このページでは、不貞慰謝料を現金手渡しで支払う場合のリスクと、トラブルを防ぐための具体的な対処法について解説します。

不貞慰謝料の現金手渡しに関する法律知識

不貞慰謝料とは

不貞行為とは、配偶者以外の人と性的な関係を持つことをいいます。夫婦にはお互いに貞操義務があり、不貞行為は離婚原因になるとともに(民法770条1項1号)、不法行為に基づく損害賠償(民法709条・710条)の対象にもなります。

不貞行為をした本人だけでなく、その相手方(いわゆる浮気相手)も、原則として不法行為に基づく損害賠償義務を負います。この損害賠償のうち、精神的な苦痛に対する賠償を一般に「慰謝料」と呼んでいます。

現金手渡しも振込も法律上は有効な支払方法

不貞慰謝料は金銭の支払いによって解決する債務(金銭債務)です。そのため、合意した金額を相手に渡せば、支払い(弁済)としての効果が生じます。支払いの方法について法律上の制限はなく、現金を直接手渡す方法でも、銀行振込で送金する方法でも、いずれも有効です。

銀行振込の場合、相手の口座に着金した時点で支払いの効力が生じます(民法477条)。振込であれば、通帳の記載や振込控えなどの記録が自動的に残るため、後日支払いの有無について争いが生じにくいという特徴があります。

領収書がなくても支払いは有効では?

「実際にお金を渡したのだから、領収書がなくても問題ないだろう」と考える方がいます。確かに、法律上は現金を渡した時点で支払い(弁済)の効力は発生しています。しかし、ここで注意しなければならないのは、「支払いの効力が発生していること」と「支払いの事実を証明できること」は別の問題だということです。
仮に相手から「お金を受け取っていない」と主張された場合、支払った事実を証明する責任は支払った側にあります。領収書も振込記録もなければ、裁判になったとしても支払いの事実を立証することが困難になり、最悪の場合、もう一度同じ金額を支払う羽目になるおそれがあります。

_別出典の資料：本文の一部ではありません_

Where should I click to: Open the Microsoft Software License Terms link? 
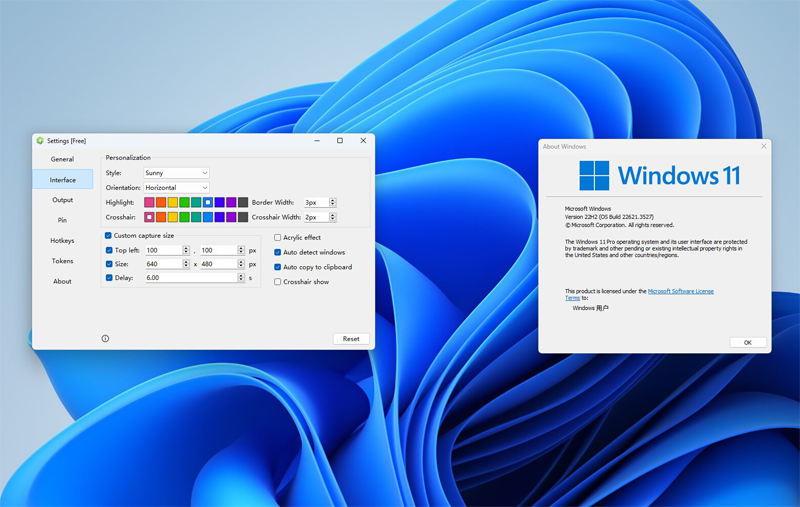680,291
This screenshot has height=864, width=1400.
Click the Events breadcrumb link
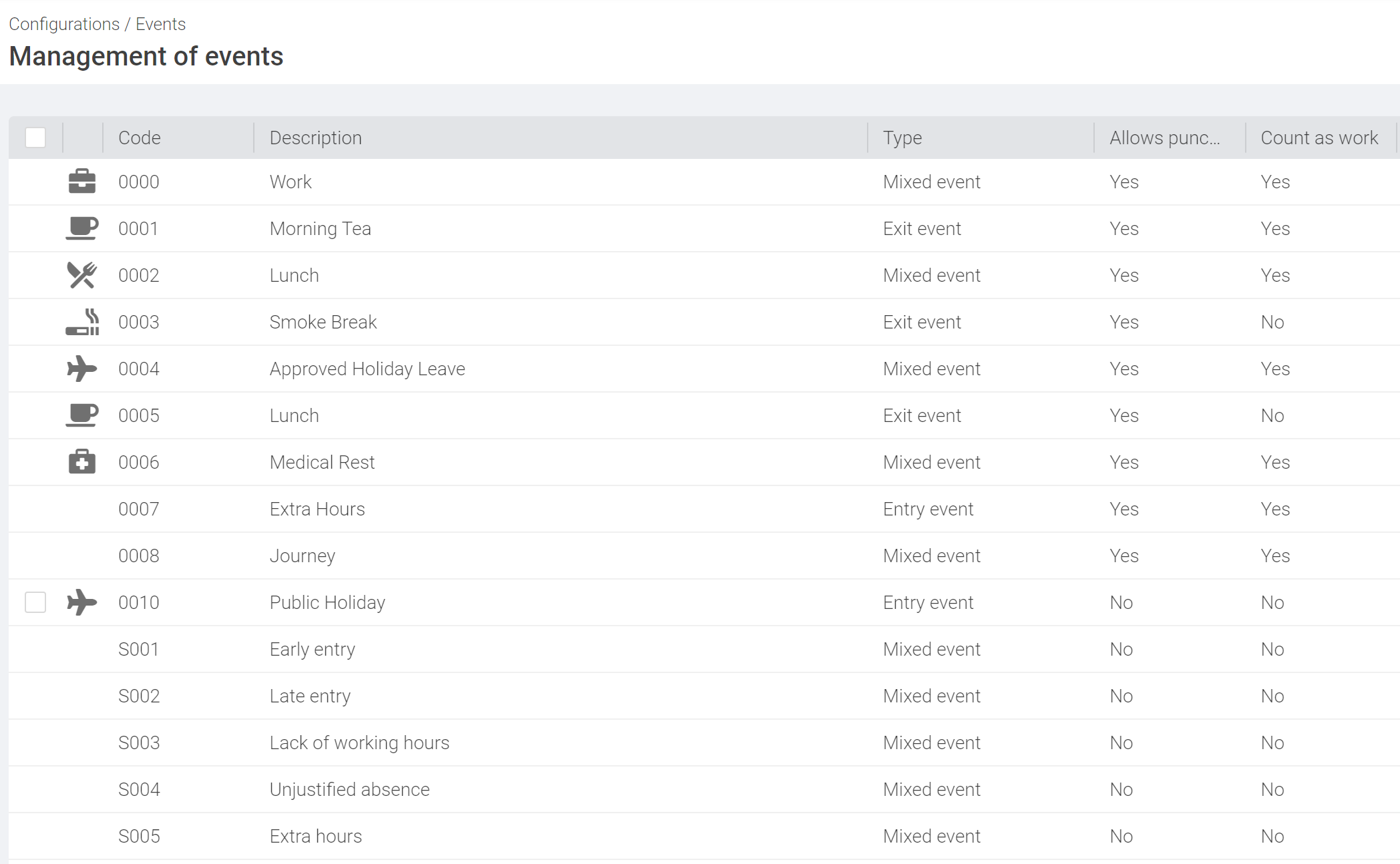[x=161, y=23]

特に不貞慰謝料の事案は、当事者間の感情的な対立が激しいことが多く、一度合意が成立しても「やはり納得できない」として追加請求や蒸し返しが起きやすい類型です。そのため、支払いの証拠を確実に残しておくことは極めて重要といえます。

支払う側には領収書の交付を求める権利がある

民法486条1項は、弁済をする者は、弁済と引換えに受取証書(領収書)の交付を請求できると定めています。つまり、慰謝料を現金で支払う場合、支払う側には領収書を求める法律上の権利があります。
領収書の交付と現金の支払いは「同時履行」の関係にあります。これは、相手が領収書を出してくれないのであれば、支払いを拒んでも遅延(遅れ)にならないということを意味します。「領収書は後で送る」「領収書は不要だ」と言われたとしても、現金手渡しの場合は領収書を受け取るまで支払いを留保することが認められています。

示談書の清算条項が追加請求を防ぐ

慰謝料の支払いに際しては、金額や支払方法について合意した内容を「示談書」(合意書)として書面にまとめることが一般的です。示談書には「清算条項」と呼ばれる条項を設けることが重要です。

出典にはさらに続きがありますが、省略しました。